■ **Written task**: Which lines in the records below contain the word "dimensions"? Copy each of them in full.

☆ ☆ ☆ ☆

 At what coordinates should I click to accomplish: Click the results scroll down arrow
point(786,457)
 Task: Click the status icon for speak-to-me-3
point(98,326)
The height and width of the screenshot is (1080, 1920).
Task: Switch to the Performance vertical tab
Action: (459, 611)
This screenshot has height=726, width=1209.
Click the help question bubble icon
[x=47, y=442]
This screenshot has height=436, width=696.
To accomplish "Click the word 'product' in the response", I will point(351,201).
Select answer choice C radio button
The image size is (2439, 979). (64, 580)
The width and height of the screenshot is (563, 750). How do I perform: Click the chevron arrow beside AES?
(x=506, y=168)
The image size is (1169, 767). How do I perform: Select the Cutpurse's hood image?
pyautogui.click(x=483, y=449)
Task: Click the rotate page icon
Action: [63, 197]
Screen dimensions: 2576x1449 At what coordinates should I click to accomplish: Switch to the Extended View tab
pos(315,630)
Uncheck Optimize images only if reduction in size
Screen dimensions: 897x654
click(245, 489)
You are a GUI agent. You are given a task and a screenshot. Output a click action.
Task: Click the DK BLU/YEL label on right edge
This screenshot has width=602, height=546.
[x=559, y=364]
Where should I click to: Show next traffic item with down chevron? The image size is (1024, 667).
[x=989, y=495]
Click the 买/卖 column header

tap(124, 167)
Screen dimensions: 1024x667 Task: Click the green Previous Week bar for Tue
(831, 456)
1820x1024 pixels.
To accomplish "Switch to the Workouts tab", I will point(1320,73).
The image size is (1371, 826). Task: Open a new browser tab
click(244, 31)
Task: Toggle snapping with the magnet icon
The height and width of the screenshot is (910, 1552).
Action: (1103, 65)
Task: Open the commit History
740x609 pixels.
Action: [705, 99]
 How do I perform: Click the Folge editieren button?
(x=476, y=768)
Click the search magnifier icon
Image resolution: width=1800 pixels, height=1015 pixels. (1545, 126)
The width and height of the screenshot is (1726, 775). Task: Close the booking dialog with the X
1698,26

☆ ☆ ☆ ☆

■ **Written solution**:
Screen dimensions: 2576x1449 At what coordinates should I click to accomplish: Switch to the Extended View tab
Screen dimensions: 897x654
Screen dimensions: 1024x667 Task: Click the green Previous Week bar for Tue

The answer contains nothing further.